Stored entries:
::::

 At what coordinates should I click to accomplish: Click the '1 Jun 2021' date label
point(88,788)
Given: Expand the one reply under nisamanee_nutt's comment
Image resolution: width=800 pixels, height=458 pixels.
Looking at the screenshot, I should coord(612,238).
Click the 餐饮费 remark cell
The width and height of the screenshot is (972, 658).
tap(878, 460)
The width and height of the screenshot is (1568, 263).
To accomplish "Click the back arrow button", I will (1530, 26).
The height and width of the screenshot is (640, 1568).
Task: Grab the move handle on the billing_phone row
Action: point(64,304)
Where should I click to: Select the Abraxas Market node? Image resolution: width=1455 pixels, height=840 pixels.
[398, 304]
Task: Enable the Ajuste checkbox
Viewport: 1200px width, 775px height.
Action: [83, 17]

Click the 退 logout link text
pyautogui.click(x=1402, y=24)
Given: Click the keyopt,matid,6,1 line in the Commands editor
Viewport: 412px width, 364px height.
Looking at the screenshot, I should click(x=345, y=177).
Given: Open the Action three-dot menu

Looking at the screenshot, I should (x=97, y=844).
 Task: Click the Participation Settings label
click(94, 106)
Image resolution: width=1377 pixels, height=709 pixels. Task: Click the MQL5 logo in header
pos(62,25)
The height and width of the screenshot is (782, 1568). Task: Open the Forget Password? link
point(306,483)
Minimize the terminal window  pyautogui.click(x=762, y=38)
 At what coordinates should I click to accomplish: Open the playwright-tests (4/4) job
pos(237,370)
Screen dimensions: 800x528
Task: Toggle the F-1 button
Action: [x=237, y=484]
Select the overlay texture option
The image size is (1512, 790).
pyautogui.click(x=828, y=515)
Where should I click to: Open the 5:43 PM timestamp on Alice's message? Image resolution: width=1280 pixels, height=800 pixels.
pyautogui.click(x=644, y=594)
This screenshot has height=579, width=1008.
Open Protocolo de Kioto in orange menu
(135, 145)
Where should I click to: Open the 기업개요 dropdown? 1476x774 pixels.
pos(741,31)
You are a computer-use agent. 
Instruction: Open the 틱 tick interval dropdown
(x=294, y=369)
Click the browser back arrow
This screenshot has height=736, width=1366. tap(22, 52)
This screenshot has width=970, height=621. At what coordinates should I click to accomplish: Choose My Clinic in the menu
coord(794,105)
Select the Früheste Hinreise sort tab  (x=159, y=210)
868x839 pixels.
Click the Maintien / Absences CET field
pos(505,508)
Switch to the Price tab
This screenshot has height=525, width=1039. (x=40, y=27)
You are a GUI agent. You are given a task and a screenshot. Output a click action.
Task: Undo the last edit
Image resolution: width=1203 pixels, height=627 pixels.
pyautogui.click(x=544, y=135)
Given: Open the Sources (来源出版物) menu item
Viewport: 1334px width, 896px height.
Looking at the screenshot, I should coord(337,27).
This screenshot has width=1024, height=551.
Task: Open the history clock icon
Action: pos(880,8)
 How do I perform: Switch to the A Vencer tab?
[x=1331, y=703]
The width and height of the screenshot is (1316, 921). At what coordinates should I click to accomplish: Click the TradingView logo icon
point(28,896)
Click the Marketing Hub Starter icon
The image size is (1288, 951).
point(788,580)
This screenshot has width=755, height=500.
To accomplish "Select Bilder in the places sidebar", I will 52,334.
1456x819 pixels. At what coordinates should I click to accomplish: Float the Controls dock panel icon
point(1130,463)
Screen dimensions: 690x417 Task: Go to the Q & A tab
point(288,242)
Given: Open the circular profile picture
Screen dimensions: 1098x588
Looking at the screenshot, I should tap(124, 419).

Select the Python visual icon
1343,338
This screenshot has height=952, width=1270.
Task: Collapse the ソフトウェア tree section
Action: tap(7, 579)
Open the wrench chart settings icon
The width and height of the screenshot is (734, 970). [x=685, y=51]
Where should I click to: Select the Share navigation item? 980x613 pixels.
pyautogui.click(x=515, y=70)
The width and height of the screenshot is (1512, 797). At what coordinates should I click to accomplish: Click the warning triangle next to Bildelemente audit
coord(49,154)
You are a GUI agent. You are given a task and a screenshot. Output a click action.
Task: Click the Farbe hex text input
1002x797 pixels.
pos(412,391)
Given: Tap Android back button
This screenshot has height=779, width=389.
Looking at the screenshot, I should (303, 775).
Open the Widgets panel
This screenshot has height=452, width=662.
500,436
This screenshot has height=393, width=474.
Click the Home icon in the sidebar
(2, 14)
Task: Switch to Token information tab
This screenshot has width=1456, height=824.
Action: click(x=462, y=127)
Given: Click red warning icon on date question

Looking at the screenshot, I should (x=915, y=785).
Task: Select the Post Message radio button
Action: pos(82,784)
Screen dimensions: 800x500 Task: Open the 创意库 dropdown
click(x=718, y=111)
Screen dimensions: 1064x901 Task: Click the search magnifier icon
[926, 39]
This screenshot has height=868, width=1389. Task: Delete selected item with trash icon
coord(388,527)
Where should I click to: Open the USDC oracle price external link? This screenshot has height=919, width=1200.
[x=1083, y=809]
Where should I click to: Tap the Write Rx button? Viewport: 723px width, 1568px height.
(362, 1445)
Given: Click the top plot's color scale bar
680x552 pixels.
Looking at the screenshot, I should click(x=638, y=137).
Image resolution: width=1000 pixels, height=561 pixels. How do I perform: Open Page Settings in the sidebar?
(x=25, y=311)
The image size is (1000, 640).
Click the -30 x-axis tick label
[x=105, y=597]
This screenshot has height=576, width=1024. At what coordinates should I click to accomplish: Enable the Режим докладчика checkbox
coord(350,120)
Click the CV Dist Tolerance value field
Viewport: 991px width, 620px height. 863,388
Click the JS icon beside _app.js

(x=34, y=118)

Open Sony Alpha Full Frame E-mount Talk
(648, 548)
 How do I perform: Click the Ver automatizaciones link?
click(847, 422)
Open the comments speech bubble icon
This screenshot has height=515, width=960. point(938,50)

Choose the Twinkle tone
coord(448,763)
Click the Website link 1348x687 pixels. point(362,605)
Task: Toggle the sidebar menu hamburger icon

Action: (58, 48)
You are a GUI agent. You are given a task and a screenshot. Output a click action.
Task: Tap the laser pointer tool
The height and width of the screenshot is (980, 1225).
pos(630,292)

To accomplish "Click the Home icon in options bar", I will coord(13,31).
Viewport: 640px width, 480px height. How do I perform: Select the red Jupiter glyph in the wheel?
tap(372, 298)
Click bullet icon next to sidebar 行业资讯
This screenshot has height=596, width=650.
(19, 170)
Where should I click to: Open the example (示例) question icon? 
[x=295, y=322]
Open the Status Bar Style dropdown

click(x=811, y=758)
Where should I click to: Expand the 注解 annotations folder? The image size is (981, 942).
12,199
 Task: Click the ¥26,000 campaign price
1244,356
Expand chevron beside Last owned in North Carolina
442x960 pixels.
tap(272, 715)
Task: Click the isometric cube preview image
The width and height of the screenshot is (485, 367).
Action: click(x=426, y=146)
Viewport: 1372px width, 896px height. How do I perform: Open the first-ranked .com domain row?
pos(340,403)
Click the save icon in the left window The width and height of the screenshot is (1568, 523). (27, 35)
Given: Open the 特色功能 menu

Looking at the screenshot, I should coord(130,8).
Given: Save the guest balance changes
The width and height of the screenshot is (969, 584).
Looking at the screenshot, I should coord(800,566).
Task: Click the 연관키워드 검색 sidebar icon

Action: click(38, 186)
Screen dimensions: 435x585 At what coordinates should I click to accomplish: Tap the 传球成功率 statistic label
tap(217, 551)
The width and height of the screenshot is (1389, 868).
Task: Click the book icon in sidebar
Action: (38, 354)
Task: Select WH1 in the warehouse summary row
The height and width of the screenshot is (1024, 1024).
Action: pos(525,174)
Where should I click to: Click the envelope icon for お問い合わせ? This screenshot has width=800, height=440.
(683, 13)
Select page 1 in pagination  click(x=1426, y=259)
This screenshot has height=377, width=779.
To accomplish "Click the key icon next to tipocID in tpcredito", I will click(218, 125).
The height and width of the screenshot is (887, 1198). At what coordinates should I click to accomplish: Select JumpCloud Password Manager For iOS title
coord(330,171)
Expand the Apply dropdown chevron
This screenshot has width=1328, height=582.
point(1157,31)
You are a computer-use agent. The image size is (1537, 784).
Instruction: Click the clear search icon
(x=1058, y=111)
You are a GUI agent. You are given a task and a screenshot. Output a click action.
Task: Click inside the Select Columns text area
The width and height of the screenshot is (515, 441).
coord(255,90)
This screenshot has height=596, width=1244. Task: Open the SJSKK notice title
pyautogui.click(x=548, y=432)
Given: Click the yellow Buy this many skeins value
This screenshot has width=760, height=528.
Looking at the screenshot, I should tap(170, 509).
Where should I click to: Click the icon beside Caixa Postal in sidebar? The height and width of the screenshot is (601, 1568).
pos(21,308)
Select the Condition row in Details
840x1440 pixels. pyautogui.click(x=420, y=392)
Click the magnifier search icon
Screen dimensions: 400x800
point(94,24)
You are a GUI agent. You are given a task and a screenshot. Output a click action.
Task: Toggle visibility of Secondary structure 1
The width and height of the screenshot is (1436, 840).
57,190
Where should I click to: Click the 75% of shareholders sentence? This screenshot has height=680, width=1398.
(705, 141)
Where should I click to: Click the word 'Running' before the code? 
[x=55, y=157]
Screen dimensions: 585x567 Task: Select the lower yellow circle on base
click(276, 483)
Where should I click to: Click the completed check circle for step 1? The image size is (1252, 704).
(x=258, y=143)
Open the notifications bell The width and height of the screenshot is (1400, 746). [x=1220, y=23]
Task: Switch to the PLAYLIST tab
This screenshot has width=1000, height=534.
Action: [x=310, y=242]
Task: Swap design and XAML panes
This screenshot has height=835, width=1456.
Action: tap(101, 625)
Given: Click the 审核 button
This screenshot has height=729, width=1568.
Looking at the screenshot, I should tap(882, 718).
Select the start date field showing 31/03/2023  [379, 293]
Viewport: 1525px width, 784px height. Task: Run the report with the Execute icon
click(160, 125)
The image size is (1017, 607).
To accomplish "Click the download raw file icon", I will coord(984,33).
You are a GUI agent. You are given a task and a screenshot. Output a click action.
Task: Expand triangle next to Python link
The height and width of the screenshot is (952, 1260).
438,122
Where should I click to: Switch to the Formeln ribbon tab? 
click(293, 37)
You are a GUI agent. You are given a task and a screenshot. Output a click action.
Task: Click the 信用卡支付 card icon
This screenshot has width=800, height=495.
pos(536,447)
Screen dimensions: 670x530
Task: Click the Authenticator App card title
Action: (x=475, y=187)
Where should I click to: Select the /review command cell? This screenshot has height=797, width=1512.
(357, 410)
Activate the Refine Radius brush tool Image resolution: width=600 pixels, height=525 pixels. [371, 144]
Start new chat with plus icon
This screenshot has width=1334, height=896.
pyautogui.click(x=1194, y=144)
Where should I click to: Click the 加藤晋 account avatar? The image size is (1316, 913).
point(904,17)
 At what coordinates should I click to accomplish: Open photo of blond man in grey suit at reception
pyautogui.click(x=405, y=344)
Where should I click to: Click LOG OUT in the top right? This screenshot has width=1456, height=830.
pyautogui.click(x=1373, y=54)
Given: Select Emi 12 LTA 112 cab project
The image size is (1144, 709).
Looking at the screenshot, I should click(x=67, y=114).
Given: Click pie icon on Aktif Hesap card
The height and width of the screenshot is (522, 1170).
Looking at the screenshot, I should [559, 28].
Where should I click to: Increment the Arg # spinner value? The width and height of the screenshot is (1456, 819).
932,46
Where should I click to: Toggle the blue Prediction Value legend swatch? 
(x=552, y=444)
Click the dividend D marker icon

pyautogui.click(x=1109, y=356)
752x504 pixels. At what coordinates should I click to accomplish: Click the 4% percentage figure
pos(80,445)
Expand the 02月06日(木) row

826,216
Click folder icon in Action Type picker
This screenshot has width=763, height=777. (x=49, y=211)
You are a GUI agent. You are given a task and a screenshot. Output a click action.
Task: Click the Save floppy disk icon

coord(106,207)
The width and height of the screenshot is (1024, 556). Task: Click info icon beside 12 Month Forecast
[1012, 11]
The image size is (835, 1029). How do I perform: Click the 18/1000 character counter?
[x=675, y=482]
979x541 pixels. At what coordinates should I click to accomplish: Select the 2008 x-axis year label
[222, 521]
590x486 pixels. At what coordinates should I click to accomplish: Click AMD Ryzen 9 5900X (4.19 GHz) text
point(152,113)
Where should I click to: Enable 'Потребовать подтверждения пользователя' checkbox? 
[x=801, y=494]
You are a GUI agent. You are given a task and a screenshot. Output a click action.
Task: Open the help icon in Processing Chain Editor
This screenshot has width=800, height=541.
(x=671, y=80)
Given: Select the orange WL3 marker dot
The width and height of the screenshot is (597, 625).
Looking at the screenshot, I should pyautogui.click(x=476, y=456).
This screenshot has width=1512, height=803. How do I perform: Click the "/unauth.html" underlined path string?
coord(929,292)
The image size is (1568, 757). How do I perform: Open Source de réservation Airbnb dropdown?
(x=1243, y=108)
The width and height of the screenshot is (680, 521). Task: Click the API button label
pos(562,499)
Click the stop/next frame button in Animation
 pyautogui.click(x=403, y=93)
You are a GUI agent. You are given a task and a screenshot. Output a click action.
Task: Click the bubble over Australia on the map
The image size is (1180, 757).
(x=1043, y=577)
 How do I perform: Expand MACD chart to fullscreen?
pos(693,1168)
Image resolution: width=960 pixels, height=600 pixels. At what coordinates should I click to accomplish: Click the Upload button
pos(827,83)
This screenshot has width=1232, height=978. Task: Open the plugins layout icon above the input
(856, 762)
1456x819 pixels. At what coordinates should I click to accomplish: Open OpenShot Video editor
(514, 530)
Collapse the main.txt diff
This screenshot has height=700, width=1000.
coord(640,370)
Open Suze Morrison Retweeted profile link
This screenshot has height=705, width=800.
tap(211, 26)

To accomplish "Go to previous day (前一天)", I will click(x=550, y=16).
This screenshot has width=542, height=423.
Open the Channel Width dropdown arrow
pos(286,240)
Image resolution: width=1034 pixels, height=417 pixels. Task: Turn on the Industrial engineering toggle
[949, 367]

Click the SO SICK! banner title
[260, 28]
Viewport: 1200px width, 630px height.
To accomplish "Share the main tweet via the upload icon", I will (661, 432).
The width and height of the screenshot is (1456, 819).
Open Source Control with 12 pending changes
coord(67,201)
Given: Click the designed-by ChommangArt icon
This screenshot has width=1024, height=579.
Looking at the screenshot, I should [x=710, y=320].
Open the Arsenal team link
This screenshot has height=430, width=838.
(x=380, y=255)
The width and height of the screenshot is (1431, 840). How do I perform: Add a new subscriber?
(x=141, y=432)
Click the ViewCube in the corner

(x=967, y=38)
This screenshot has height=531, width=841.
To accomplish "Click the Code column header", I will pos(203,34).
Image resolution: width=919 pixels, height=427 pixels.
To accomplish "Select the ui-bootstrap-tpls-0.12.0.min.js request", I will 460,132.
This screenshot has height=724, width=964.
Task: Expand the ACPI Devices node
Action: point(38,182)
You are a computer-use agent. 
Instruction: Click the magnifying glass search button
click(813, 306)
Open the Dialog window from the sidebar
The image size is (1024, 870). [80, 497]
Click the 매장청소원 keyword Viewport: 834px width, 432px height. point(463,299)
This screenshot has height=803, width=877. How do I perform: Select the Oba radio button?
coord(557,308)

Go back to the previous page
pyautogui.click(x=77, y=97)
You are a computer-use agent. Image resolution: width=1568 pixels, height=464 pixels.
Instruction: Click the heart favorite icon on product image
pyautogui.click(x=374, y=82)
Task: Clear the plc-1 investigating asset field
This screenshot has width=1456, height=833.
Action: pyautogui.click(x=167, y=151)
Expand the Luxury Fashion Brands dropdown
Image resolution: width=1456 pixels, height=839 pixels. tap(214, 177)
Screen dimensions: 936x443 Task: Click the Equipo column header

::::

Task brief: Rewrite the items between the line holding "OpenShot Video editor" and the line holding "Click the 매장청소원", inclusive, with "magnifying glass" changed to "lens" and everything else kept the same.

Task result:
1456x819 pixels. At what coordinates should I click to accomplish: Open OpenShot Video editor
(514, 530)
Collapse the main.txt diff
This screenshot has height=700, width=1000.
coord(640,370)
Open Suze Morrison Retweeted profile link
This screenshot has height=705, width=800.
tap(211, 26)

To accomplish "Go to previous day (前一天)", I will click(x=550, y=16).
This screenshot has width=542, height=423.
Open the Channel Width dropdown arrow
pos(286,240)
Image resolution: width=1034 pixels, height=417 pixels. Task: Turn on the Industrial engineering toggle
[949, 367]

Click the SO SICK! banner title
[260, 28]
Viewport: 1200px width, 630px height.
To accomplish "Share the main tweet via the upload icon", I will (661, 432).
The width and height of the screenshot is (1456, 819).
Open Source Control with 12 pending changes
coord(67,201)
Given: Click the designed-by ChommangArt icon
This screenshot has width=1024, height=579.
Looking at the screenshot, I should [x=710, y=320].
Open the Arsenal team link
This screenshot has height=430, width=838.
(x=380, y=255)
The width and height of the screenshot is (1431, 840). How do I perform: Add a new subscriber?
(x=141, y=432)
Click the ViewCube in the corner

(x=967, y=38)
This screenshot has height=531, width=841.
To accomplish "Click the Code column header", I will pos(203,34).
Image resolution: width=919 pixels, height=427 pixels.
To accomplish "Select the ui-bootstrap-tpls-0.12.0.min.js request", I will 460,132.
This screenshot has height=724, width=964.
Task: Expand the ACPI Devices node
Action: point(38,182)
You are a computer-use agent. 
Instruction: Click the lens search button
click(813, 306)
Open the Dialog window from the sidebar
The image size is (1024, 870). [80, 497]
Click the 매장청소원 keyword Viewport: 834px width, 432px height. point(463,299)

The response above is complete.